* BEGIN Given text *
Package 'aum'

Title: Area Under Minimum of False Positives and Negatives
Description: Efficient algorithms <https://jmlr.org/papers/v24/21-0751.html> for computing Area Under Minimum, directional derivatives, and line search optimization of a linear model, with objective defined as either max Area Under the Curve or min Area Under Minimum.
Authors: Toby Dylan Hocking [aut, cre], Jadon Fowler [aut] (Contributed exact line search C++ code)
Maintainer: Toby Dylan Hocking <[email protected]>
License: GPL-3
Version: 2024.6.19
Built: 2024-11-22 06:08:44 UTC
Source: https://github.com/tdhock/aum

Help Index


aum

Description

Compute the Area Under Minimum of False Positives and False Negatives, and its directional derivatives.

Usage

aum(error.diff.df, pred.vec)

Arguments

error.diff.df

data frame of error differences, typically computed via aum_diffs_binary or aum_diffs_penalty. There should be one row for each change in error functions. "example" column indicates example ID (int from 1 to N), "pred" column indicates predicted value where there is a change in the error function(s), "fp_diff" and "fn_diff" columns indicate differences in false positives and false negatives at that predicted value. Note that this representation assumes that each error function has fp=0 at pred=-Inf and fn=0 at pred=Inf.

pred.vec

numeric vector of N predicted values.

Value

Named list of two items: aum is numeric scalar loss value, derivative_mat is N x 2 matrix of directional derivatives (first column is derivative from left, second column is derivative from right). If

Author(s)

Toby Dylan Hocking <[email protected]> [aut, cre], Jadon Fowler [aut] (Contributed exact line search C++ code)

Examples

(bin.diffs <- aum::aum_diffs_binary(c(0,1)))
aum::aum(bin.diffs, c(-10,10))
aum::aum(bin.diffs, c(0,0))
aum::aum(bin.diffs, c(10,-10))

aum diffs

Description

Create error differences data table which can be used as input to aum function. Typical users should not use this function directly, and instead use aum_diffs_binary for binary classification, and aum_diffs_penalty for error defined as a function of non-negative penalty.
* END Given text *
* BEGIN Data excerpts *
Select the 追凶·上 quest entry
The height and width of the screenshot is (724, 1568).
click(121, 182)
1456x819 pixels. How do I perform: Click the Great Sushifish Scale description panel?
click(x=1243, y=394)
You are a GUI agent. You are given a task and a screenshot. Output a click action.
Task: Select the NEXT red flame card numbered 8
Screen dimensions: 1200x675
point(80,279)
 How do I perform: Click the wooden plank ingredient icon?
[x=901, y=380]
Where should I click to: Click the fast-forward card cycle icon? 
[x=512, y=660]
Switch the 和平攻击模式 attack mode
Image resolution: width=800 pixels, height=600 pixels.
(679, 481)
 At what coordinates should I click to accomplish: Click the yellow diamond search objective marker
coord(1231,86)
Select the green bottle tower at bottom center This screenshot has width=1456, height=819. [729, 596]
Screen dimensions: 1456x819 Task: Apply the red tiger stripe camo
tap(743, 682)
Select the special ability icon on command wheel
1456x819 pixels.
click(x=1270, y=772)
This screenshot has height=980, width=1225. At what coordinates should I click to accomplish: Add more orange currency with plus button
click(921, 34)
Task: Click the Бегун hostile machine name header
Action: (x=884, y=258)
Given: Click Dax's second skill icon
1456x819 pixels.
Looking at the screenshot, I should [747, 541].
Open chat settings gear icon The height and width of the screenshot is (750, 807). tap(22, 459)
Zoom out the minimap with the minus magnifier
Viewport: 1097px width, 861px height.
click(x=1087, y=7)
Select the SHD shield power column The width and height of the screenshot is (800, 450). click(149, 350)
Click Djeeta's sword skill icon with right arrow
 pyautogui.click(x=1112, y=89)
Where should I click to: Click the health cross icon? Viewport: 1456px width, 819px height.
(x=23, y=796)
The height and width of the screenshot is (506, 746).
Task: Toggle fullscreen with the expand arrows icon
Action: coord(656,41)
* END Data excerpts *
**Exercise 1:** List the column names that the aum package documentation gives for the error differences data frame.
**Exercise 2:** Extend the aum package documentation beyond its last sentence.

**Task answer 1:** "example", "pred", "fp_diff", "fn_diff"

**Task answer 2:**
Usage

aum_diffs(example, pred, 
    fp_diff, fn_diff, 
    pred.name.vec)

Arguments

example

Integer or character vector identifying different examples.

pred

Numeric vector of predicted values at which the error changes.

fp_diff

Numeric vector of difference in fp at pred.

fn_diff

Numeric vector of difference in fn at pred.

pred.name.vec

Character vector of example names for predictions.

Value

data table of class "aum_diffs" in which each rows represents a breakpoint in an error function. Columns are interpreted as follows: there is a change of "fp_diff","fn_diff" at predicted value "pred" for example/observation "example". This can be used for computing Area Under Minimum via aum function, and plotted via plot.aum_diffs.

Author(s)

Toby Dylan Hocking <[email protected]> [aut, cre], Jadon Fowler [aut] (Contributed exact line search C++ code)

Examples

aum::aum_diffs_binary(c(0,1))
aum::aum_diffs(c("positive", "negative"), 0, c(0,1), c(-1,1), c("negative", "positive"))
rbind(aum::aum_diffs(0L, 0, 1, 0), aum_diffs(1L, 0, 0, -1))

aum diffs binary

Description

Convert binary labels to error differences.

Usage

aum_diffs_binary(label.vec, 
    pred.name.vec, denominator = "count")

Arguments

label.vec

Numeric vector representing binary labels (either all 0,1 or all -1,1). If named, names are used to identify each example.

pred.name.vec

Character vector of prediction example names, used to convert names of label.vec to integers.

denominator

Type of diffs, either "count" or "rate".

Value

data table of class "aum_diffs" in which each rows represents a breakpoint in an error function. Columns are interpreted as follows: there is a change of "fp_diff","fn_diff" at predicted value "pred" for example/observation "example". This can be used for computing Area Under Minimum via aum function, and plotted via plot.aum_diffs.

Author(s)

Toby Dylan Hocking <[email protected]> [aut, cre], Jadon Fowler [aut] (Contributed exact line search C++ code)

Examples

aum_diffs_binary(c(0,1))
aum_diffs_binary(c(-1,1))
aum_diffs_binary(c(a=0,b=1,c=0), pred.name.vec=c("c","b"))
aum_diffs_binary(c(0,0,1,1,1), denominator="rate")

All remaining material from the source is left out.